_What is being asked:_ Pictures aside, repeat all the entries below exactly as they appear.

+--

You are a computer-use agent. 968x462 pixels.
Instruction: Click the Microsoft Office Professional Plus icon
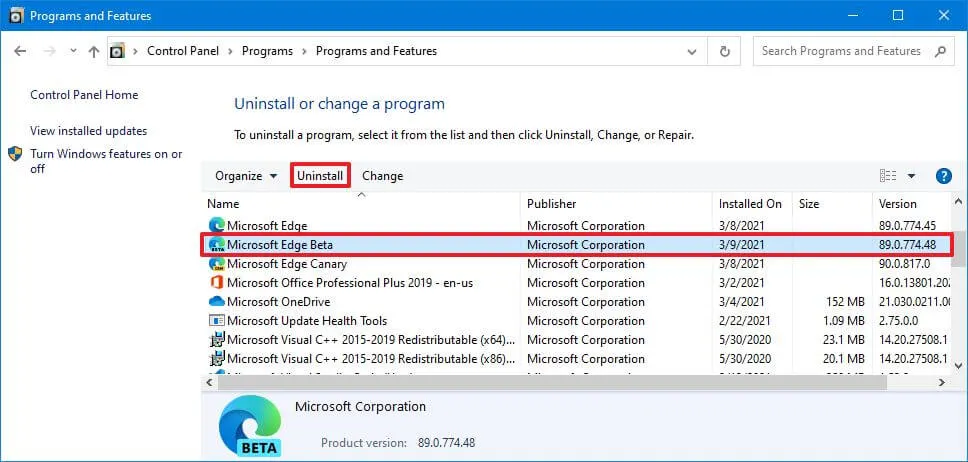pyautogui.click(x=216, y=283)
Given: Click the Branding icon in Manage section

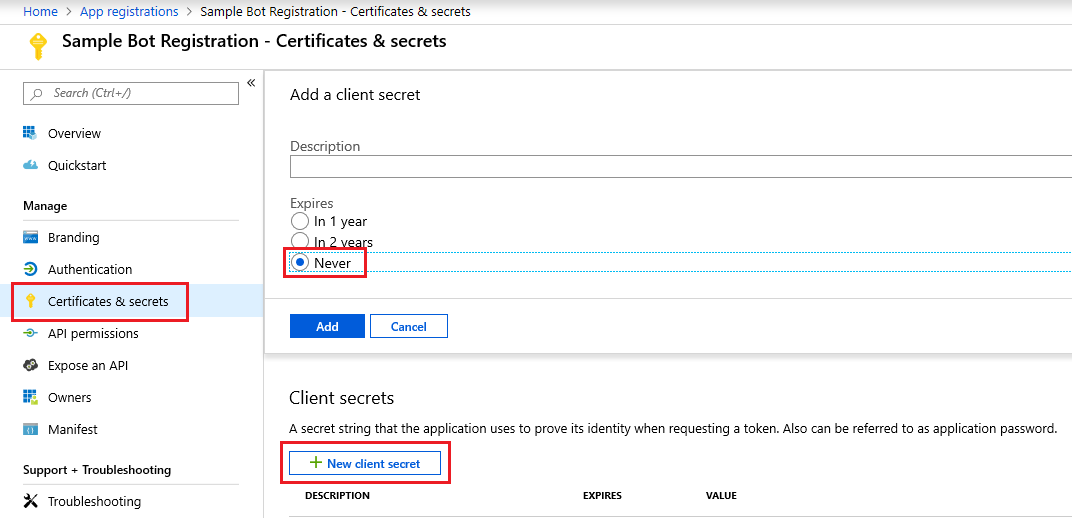Looking at the screenshot, I should pyautogui.click(x=30, y=237).

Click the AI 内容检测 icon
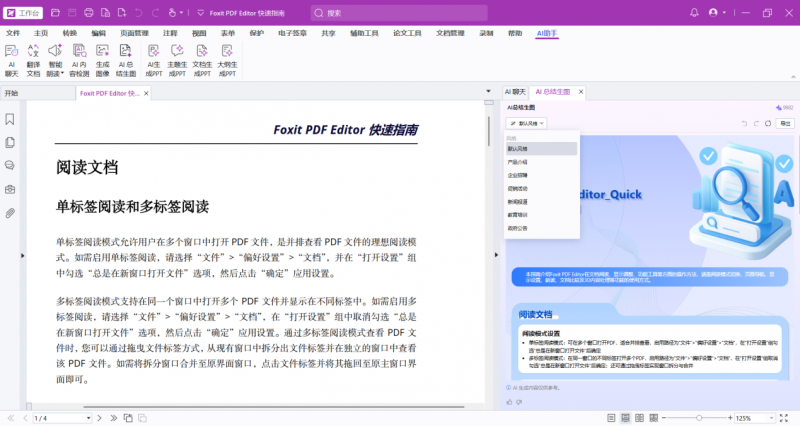pos(78,60)
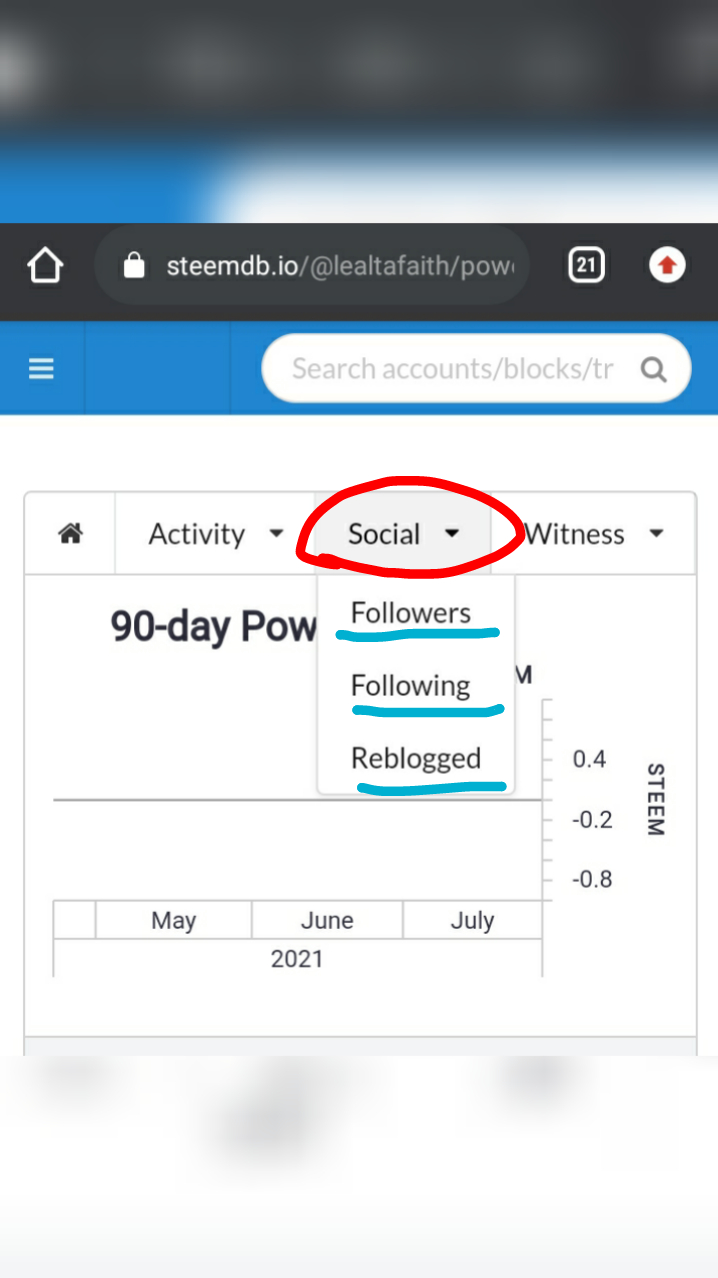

+--

_Your solution:_
You are a computer-use agent. 968x462 pixels.
Instruction: Click the Microsoft Office Professional Plus icon
pyautogui.click(x=216, y=283)
Given: Click the Branding icon in Manage section

Looking at the screenshot, I should pyautogui.click(x=30, y=237).

Click the AI 内容检测 icon
pos(78,60)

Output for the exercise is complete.